Welcome champ, welcome to the world of sunk ships.
The phenomenon described above is named the Sunk Cost Fallacy, or the Concorde Effect. Put it simply, the term refers to the situation where past investments prohibit us from pulling out of something that we have put effort into. According to Arkes and Blumer, “the Sunk Cost Effect is manifested in a greater tendency to continue an endeavor once an investment in money, effort, or time has been made.”
Take the example of Concorde, the first supersonic passenger aircraft. The project, a cooperation of British and French governments, was a masterpiece in engineering, fulfilling the dream to cross the Atlantic in less than four hours. Although it soon became evident that the whole idea is not economically feasible, both parties continued to invest more and more in the project.

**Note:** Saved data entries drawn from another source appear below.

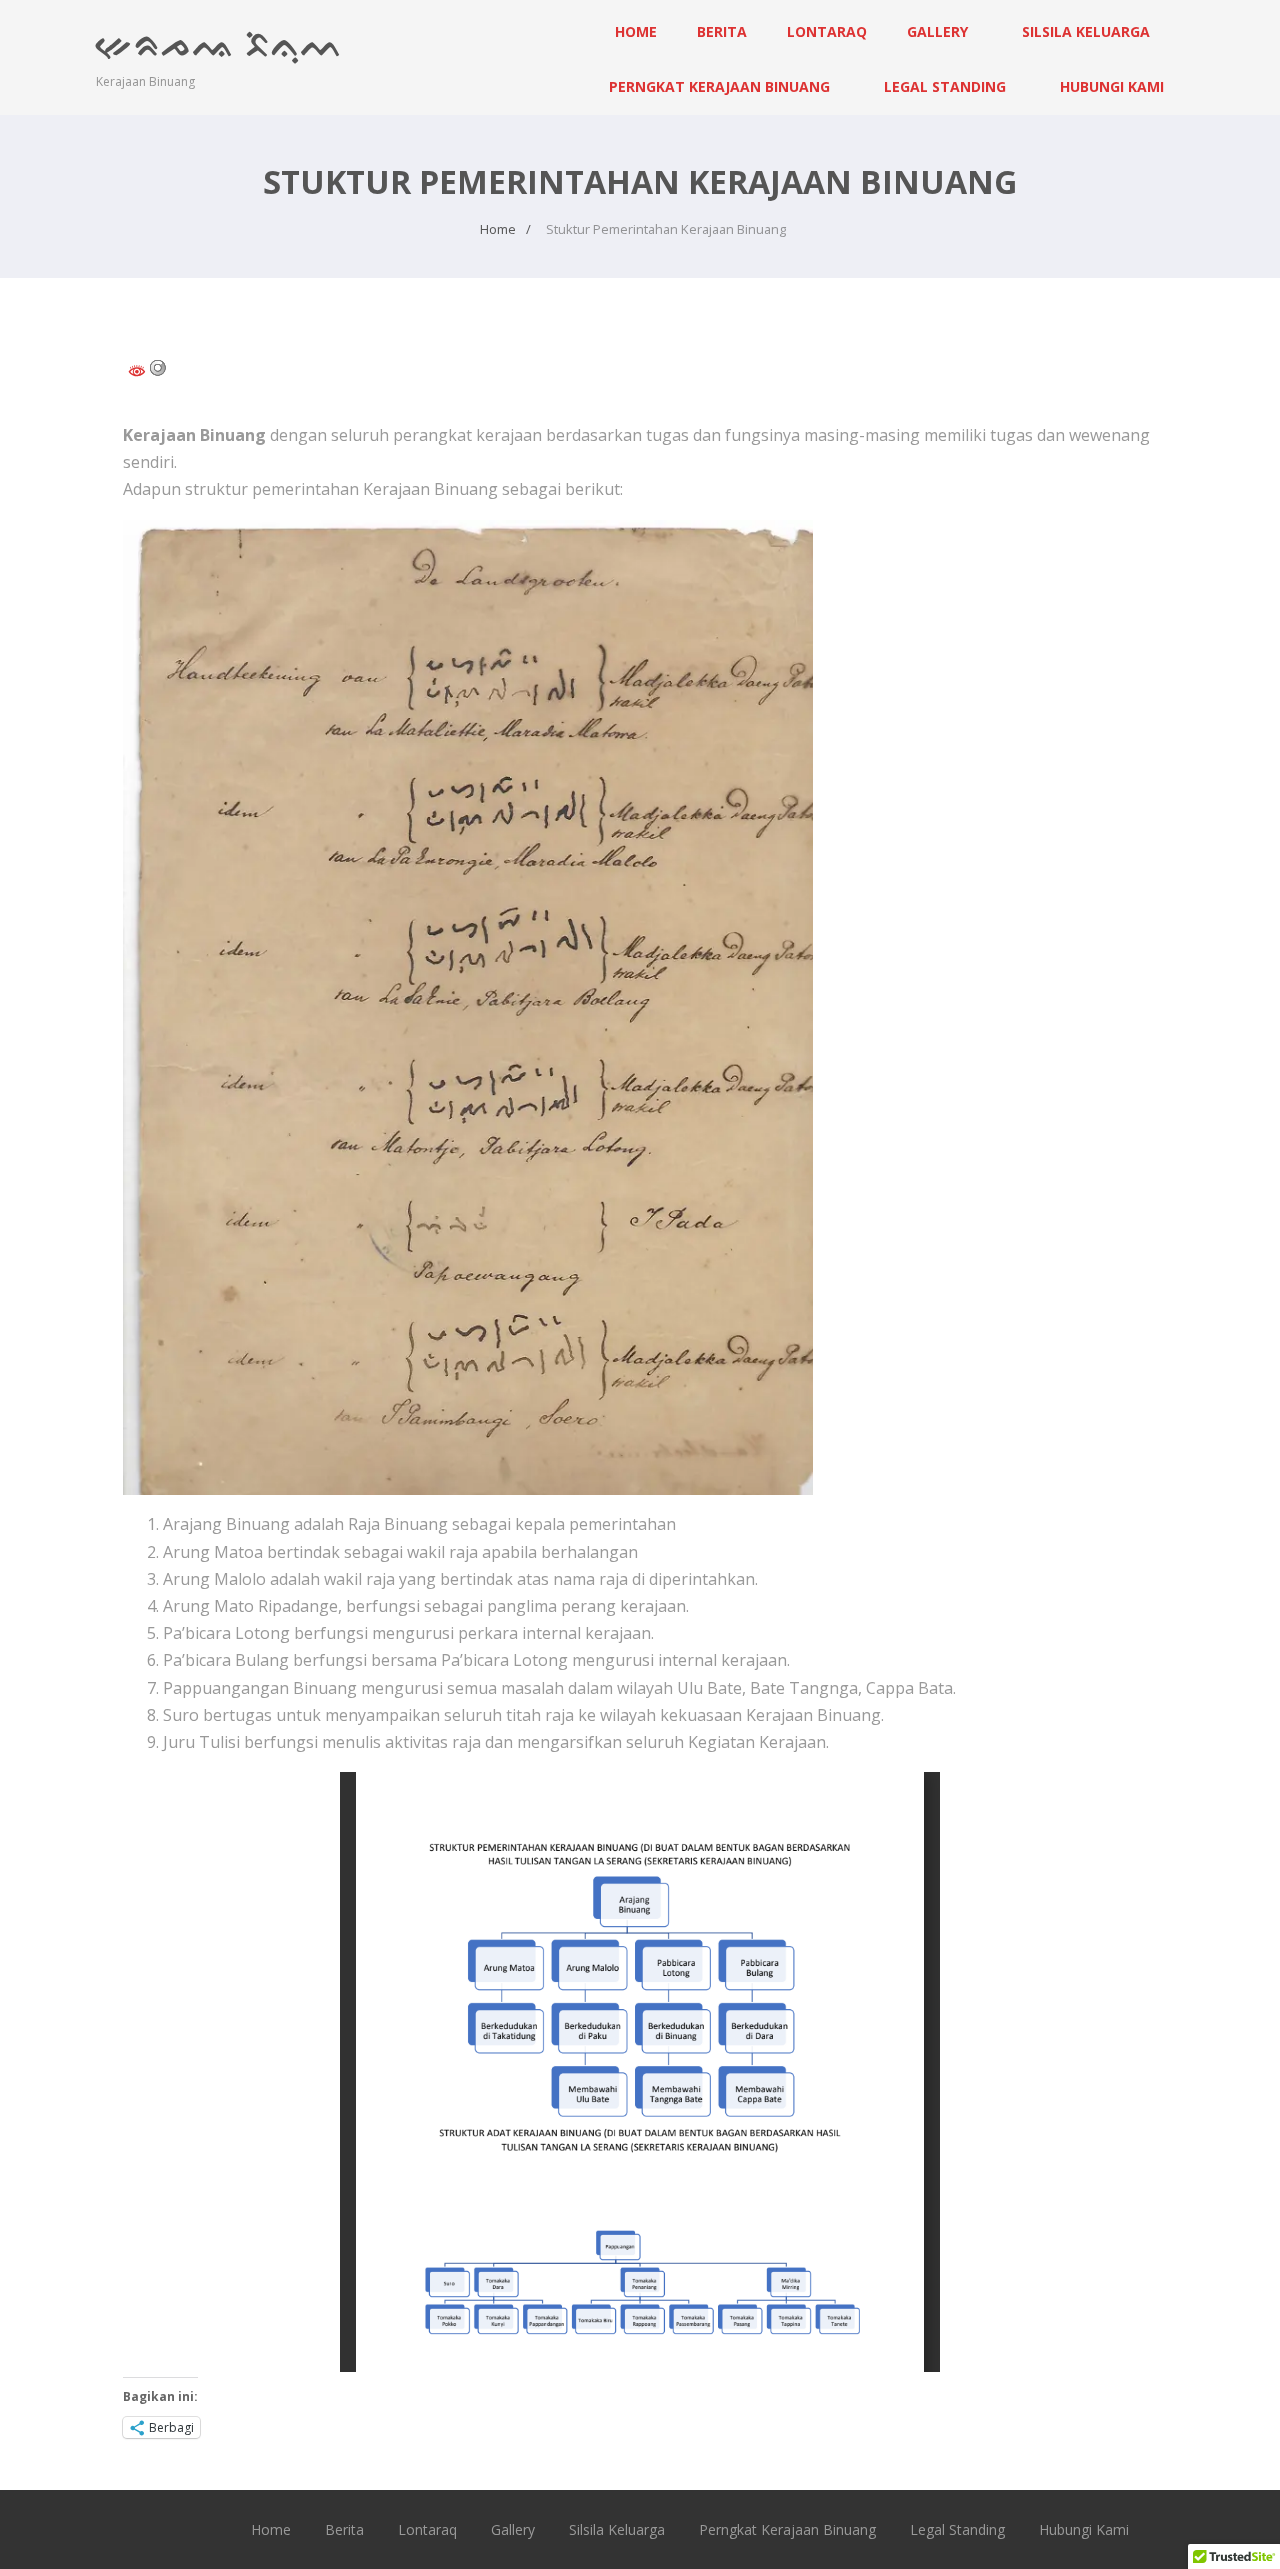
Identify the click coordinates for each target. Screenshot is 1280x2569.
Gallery (937, 31)
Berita (722, 31)
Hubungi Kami (1112, 86)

It was just a hard pill to swallow.
Arkes and Blumer, conducted an study on this subject back in 1985. In the experiment, they give participants different kinds of tickets to a theatre: a ticket at full price ($15), and two other tickets at prices of $13 and $8, respectively. The results showed that those who had full priced tickets attended more plays than those who received discounted ones.
People returning to a failed relationship are another example of this phenomenon. Everyone has one of those friends. Constantly nagging about the relationship, they reiterate the faults and weaknesses of their sweethearts, promising that this will be the last time they will ever go out with them. Yet, they continue the affair since they feel that they have put way too much time and effort for the relationship and it would be just unreasonable to stop it at this point. Hence, what has been done in the past influences the future decision-making, and not in a good way.
The funny thing about this phenomenon is that it can hardly be seen in children and animals. This may be an indicator of how the ego of an individual influences his process of decision making.